== Provided entries

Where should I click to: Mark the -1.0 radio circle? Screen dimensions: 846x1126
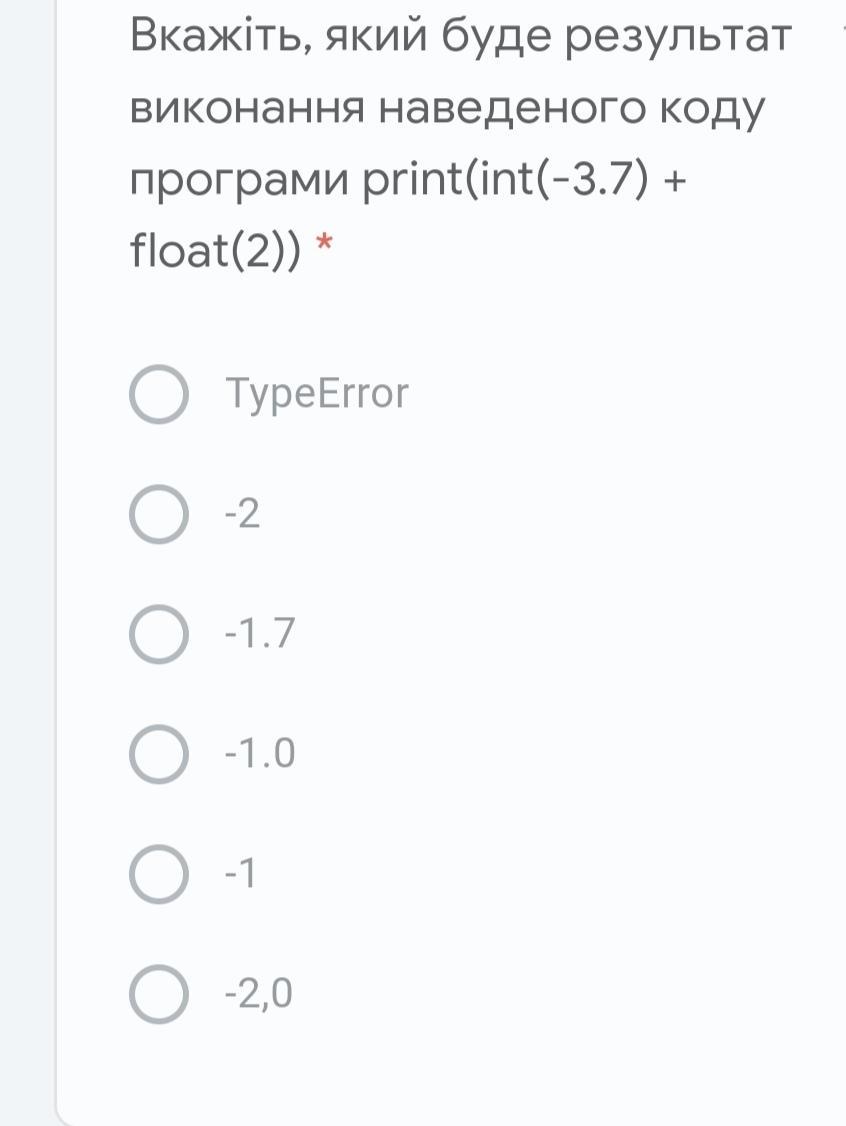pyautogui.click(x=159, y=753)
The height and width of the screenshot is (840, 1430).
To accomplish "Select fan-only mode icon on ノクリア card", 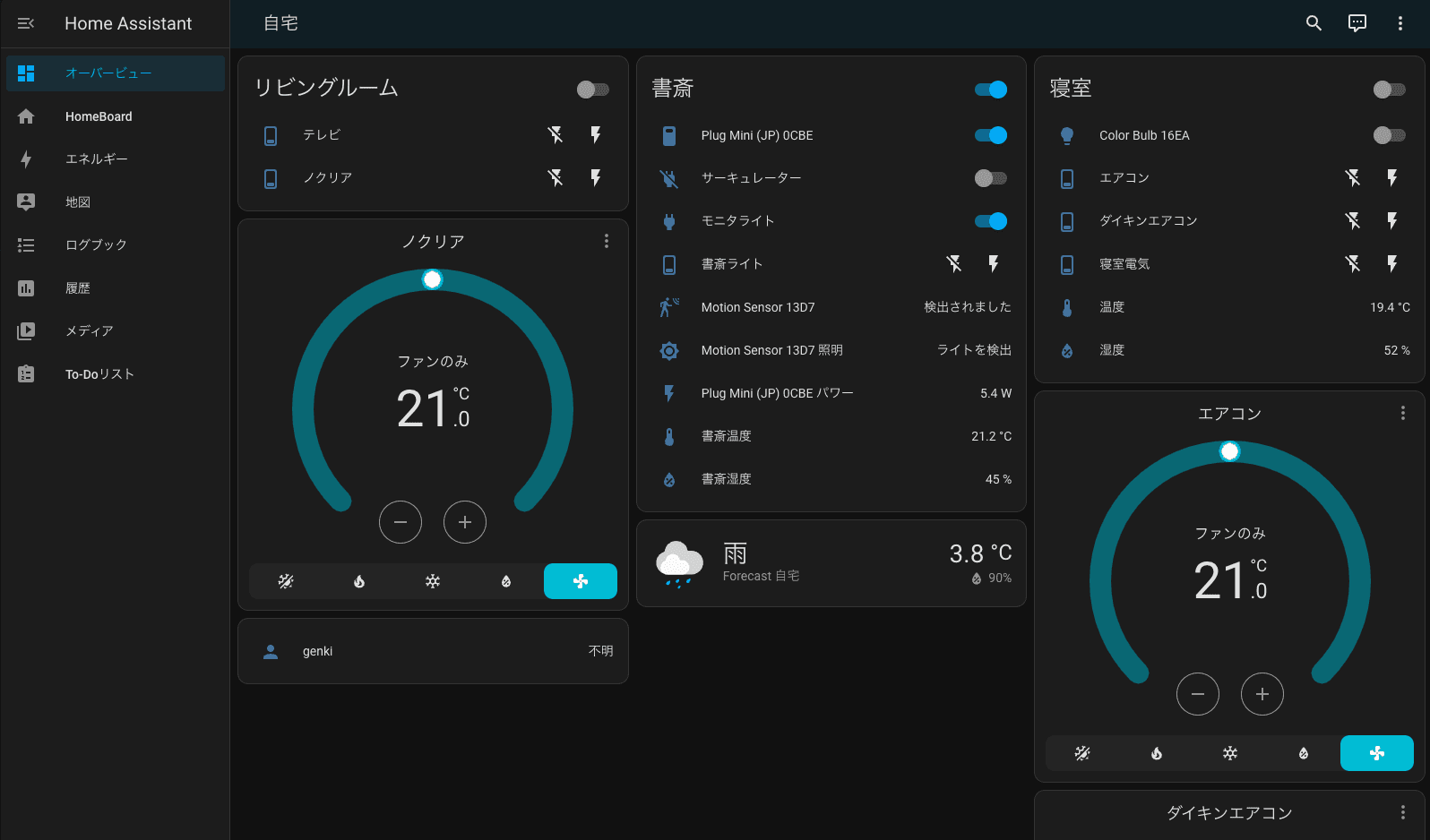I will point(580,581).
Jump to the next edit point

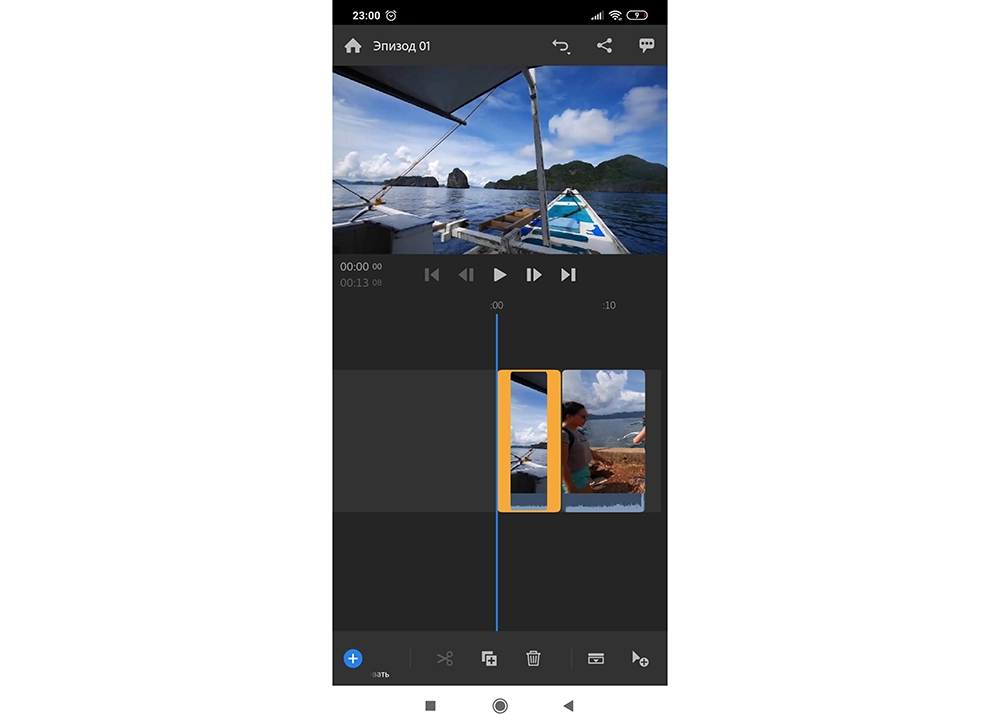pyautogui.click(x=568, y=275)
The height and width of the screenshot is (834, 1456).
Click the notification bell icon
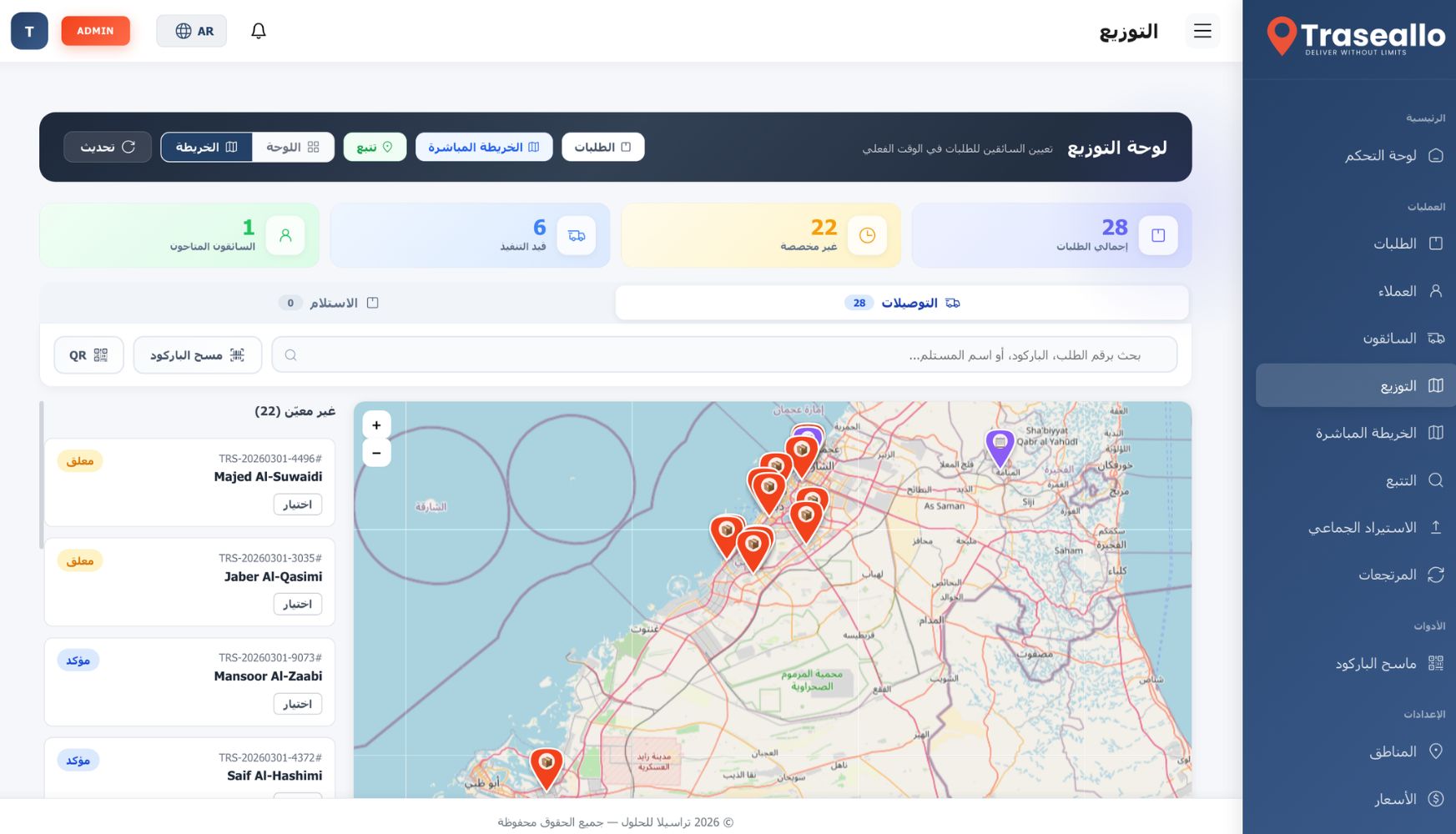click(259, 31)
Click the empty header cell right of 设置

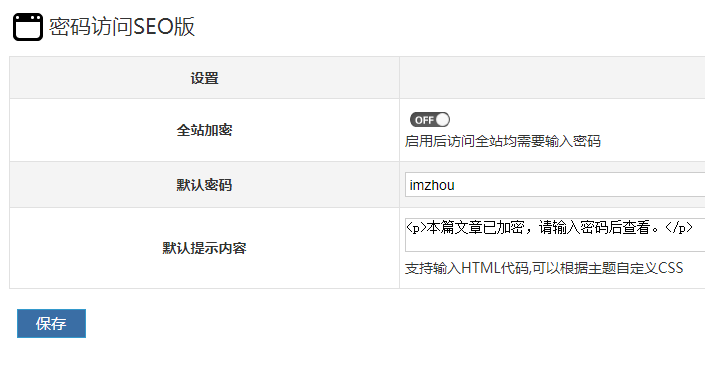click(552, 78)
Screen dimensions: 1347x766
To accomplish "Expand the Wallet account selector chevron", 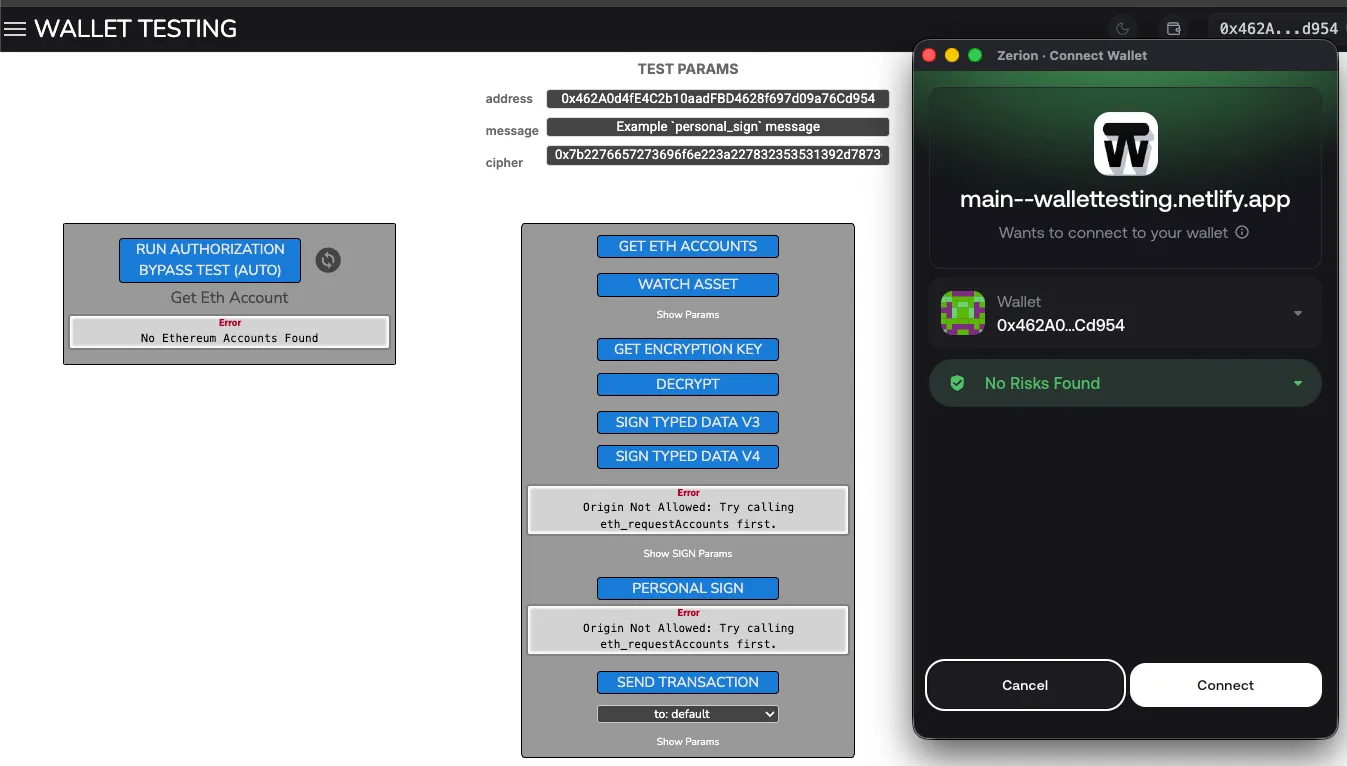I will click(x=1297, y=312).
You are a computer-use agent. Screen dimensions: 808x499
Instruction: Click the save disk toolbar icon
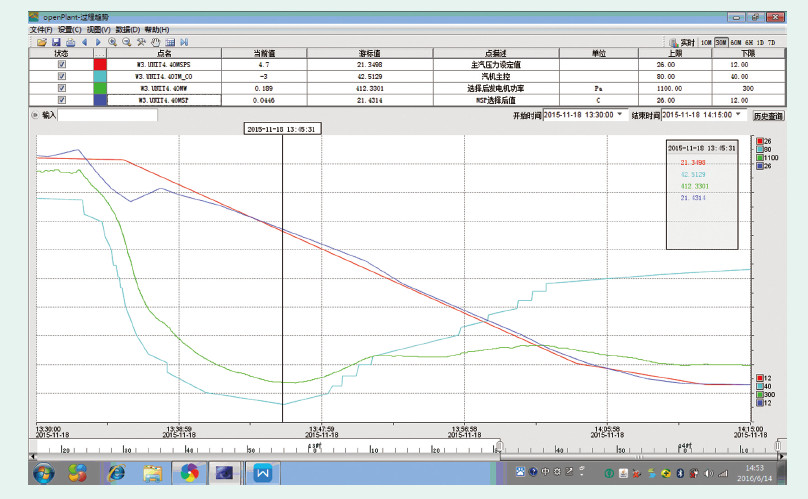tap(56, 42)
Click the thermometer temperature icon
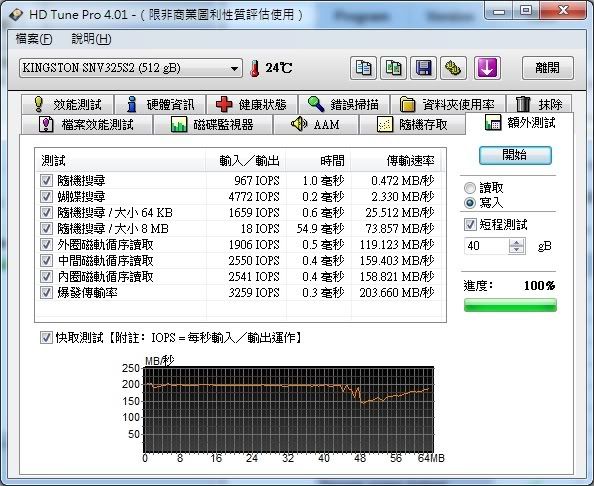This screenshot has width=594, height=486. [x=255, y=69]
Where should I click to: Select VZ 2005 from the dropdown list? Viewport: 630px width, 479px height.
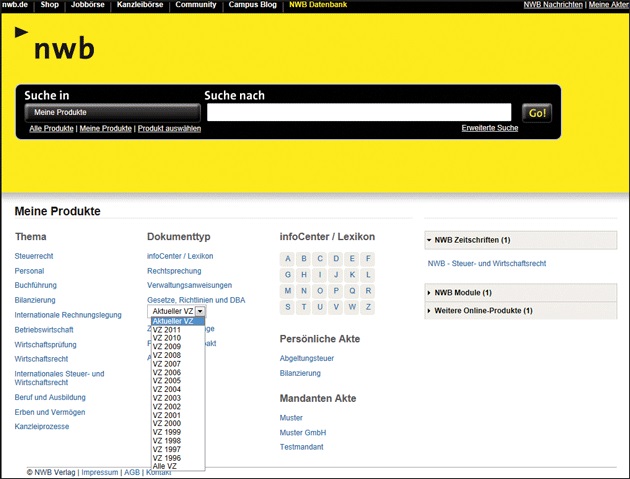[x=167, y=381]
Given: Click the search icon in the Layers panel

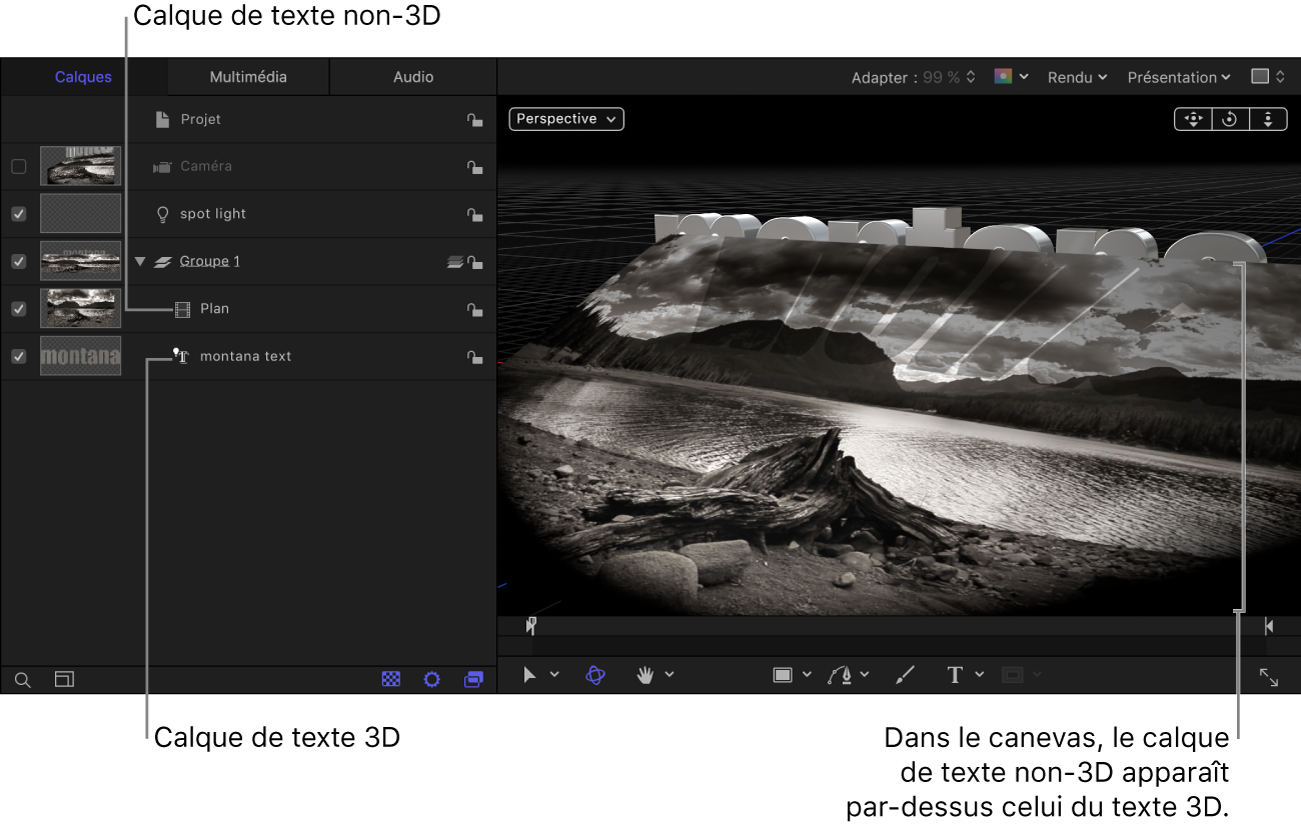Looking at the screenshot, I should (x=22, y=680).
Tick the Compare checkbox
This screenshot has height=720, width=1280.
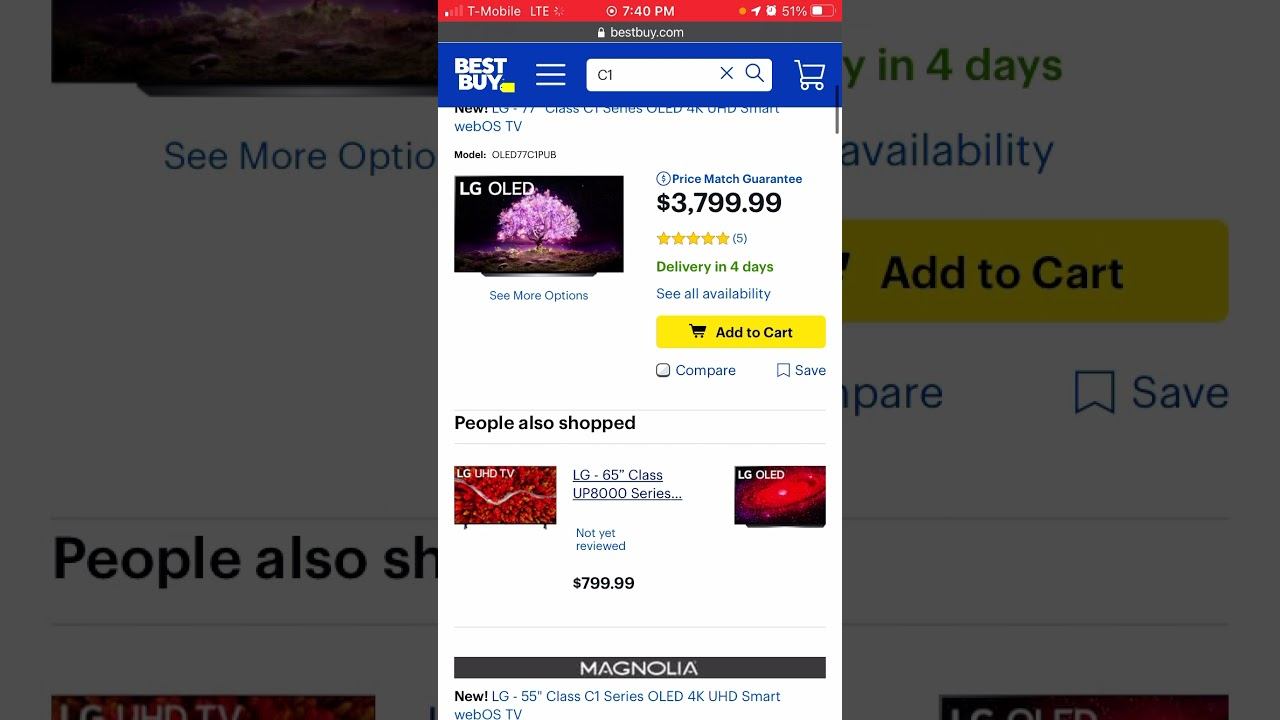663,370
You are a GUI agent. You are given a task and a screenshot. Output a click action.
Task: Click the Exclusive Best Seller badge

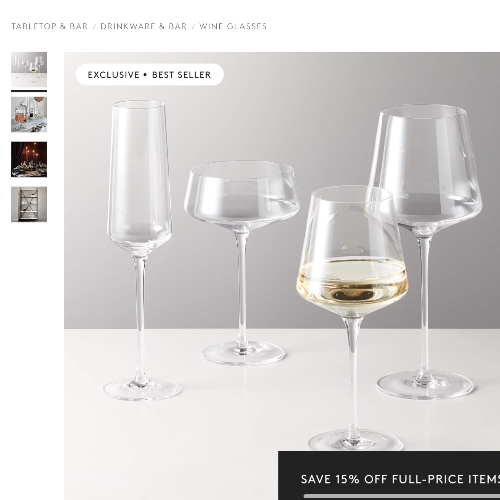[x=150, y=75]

====

▸ **What this task involves**
From the line containing "Given: Click the" through the last line of the records, both included, output those lines exactly and nothing else; skip the pictures.

▸ **Solution to this exercise**
Given: Click the search icon in the Layers panel

Looking at the screenshot, I should (x=22, y=680).
Tick the Compare checkbox
This screenshot has height=720, width=1280.
663,370
You are a GUI agent. You are given a task and a screenshot. Output a click action.
Task: Click the Exclusive Best Seller badge

[x=150, y=75]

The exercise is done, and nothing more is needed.